The internalizer can run a viable business while promising both price improvement and payment for order flow because retail traders rarely possess information not already reflected in price. This makes the buy and sell orders internalizers receive less dangerous to fill than the more varied order flow going to exchanges. The internalizer’s business model, though, has a vulnerability: a trader can influence what is the best price available on the exchanges and then profit by sending an order to an internalizer that, as a result, executes at a price more favorable to her.

Using a framework that derives its key results from microstructure and financial economics, this Article seeks answers to four questions: (1) Exactly what actions in the market can traders take that would allow them to profit in this fashion? (2) What are the consequences to the various players in the market from traders undertaking such actions? (3) Would it be socially desirable to use legal prohibitions to try to prevent traders from profiting in this fashion? (4) How are such practices treated under existing law, and what reforms, if any, are desirable?

The usual rhetoric concerning the evils of manipulation stresses its unfairness and its distortion of prices. This Article, however, concludes that strategies aimed at profiting off internalizers raise no serious fairness issues. Equally surprisingly, it concludes that if these strategies were freely occurring, they would probably indirectly marginally improve price accuracy. It is unlikely, however, that this effect would be more socially valuable than the practices’ socially negative impact on liquidity.
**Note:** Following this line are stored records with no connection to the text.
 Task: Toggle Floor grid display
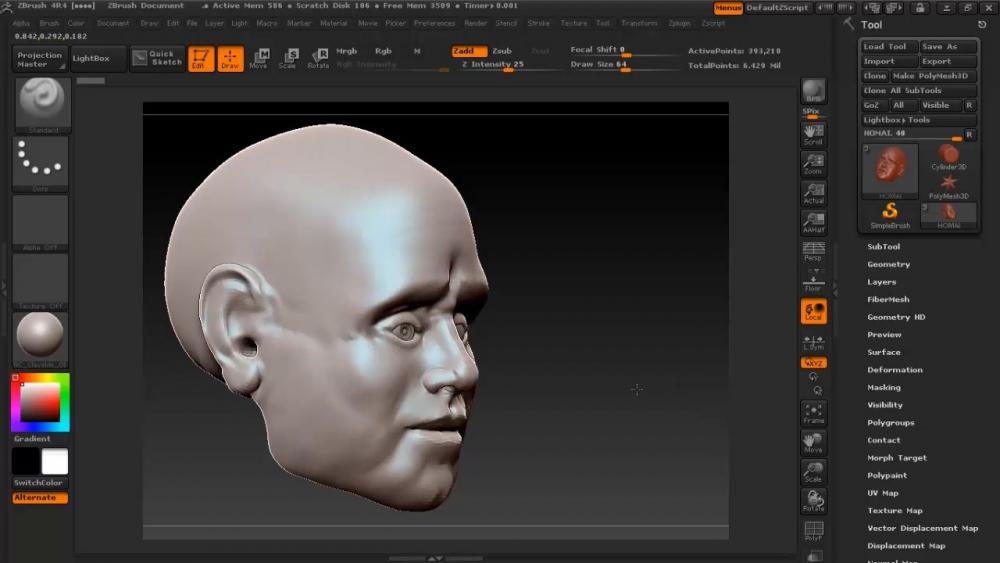[813, 281]
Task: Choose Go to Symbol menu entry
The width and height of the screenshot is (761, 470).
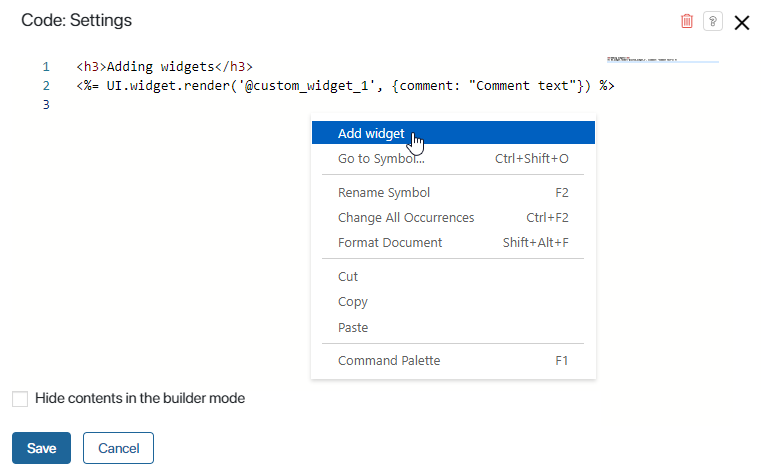Action: tap(380, 159)
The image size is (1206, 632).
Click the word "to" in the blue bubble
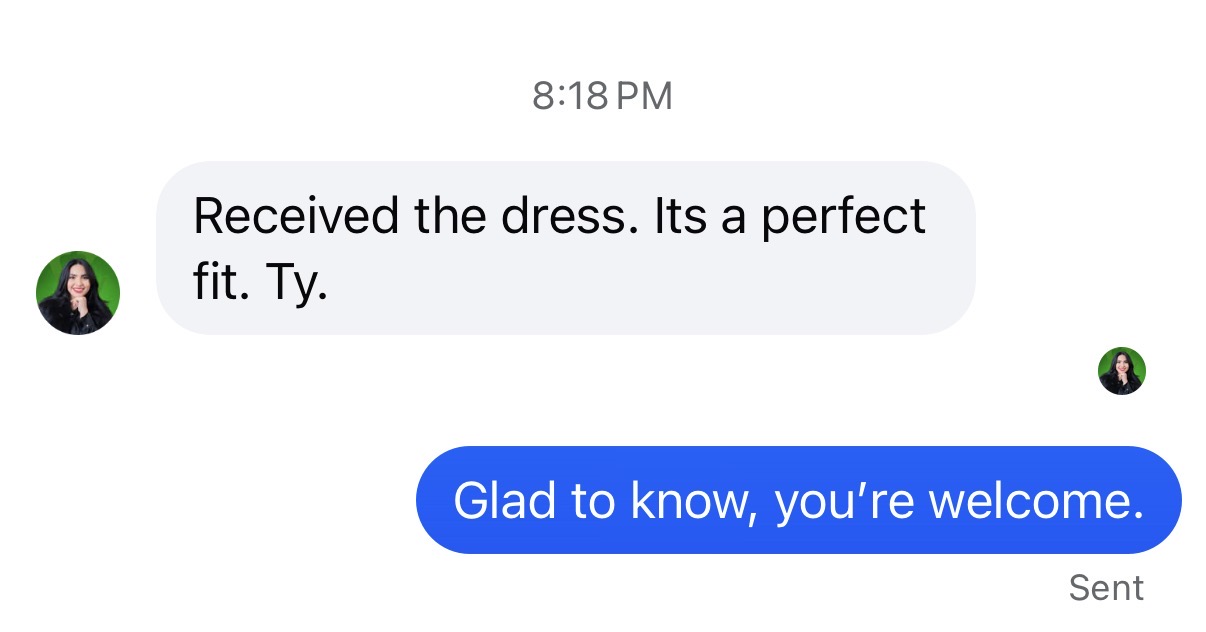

This negative social welfare assessment becomes that much bigger when one adds in the resources consumed by traders engaging in these strategies and by internalizers to protect against them, resources that otherwise would have been available to produce valuable goods and services for society.

The status of these strategies under current case law is uncertain. If they are ultimately adjudicated to be legal, their use would expand greatly. The language of Sections 9(a)(2) and 10(b) of the Securities Exchange Act of 1934 and SEC Rule 10b-5 leave room, however, for the development of a coherent doctrine that definitively extends the Act’s prohibitions against manipulation to cover these strategies. The analysis in this Article gives the courts good reasons to do so.